Regularization plays an important role in solving ill-posed problems by adding extra information about the desired solution, such as sparsity. Many regularization terms usually involve some vector norms. This paper proposes a novel regularization framework that uses the error function to approximate the unit step function.
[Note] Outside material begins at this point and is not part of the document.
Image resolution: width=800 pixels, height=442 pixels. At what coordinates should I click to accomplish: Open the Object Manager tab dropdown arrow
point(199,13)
It can be considered as a surrogate function for the \(L_0\) norm. The asymptotic behavior of the error function with respect to its intrinsic parameter indicates that the proposed regularization can approximate the standard \(L_0\), \(L_1\) norms as the parameter approaches to 0 and \(\infty ,\) respectively. Statistically, it is also less biased than the \(L_1\) approach. Incorporating the error function, we consider both constrained and unconstrained formulations to reconstruct a sparse signal from an under-determined linear system. Computationally, both problems can be solved via an iterative reweighted \(L_1\) (IRL1) algorithm with guaranteed convergence. A large number of experimental results demonstrate that the proposed approach outperforms the state-of-the-art methods in various sparse recovery scenarios.
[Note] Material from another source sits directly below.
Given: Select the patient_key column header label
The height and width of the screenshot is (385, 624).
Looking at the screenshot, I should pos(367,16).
通过添加有关所需解决方案的额外信息（例如稀疏性），正则化在解决不适定的问题中起着重要作用。许多正则化项通常涉及一些向量范数。本文提出了一种新颖的正则化框架，该框架使用误差函数来近似单位步长函数。它可以被视为\（L_0 \）规范的替代函数。误差函数相对于其固有参数的渐近行为表明，当参数分别接近0和\（\ infty，\）时，拟议的正则化可以逼近标准\（L_0 \）和\（L_1 \）范数。从统计上讲，它也比\（L_1 \）偏少方法。结合误差函数，我们考虑了受约束和不受约束的公式，以从欠定线性系统中重建稀疏信号。计算上，这两个问题都可以通过具有保证收敛性的迭代重新加权\（L_1 \）（IRL1）算法来解决。大量实验结果表明，在各种稀疏恢复方案中，所提出的方法均优于最新方法。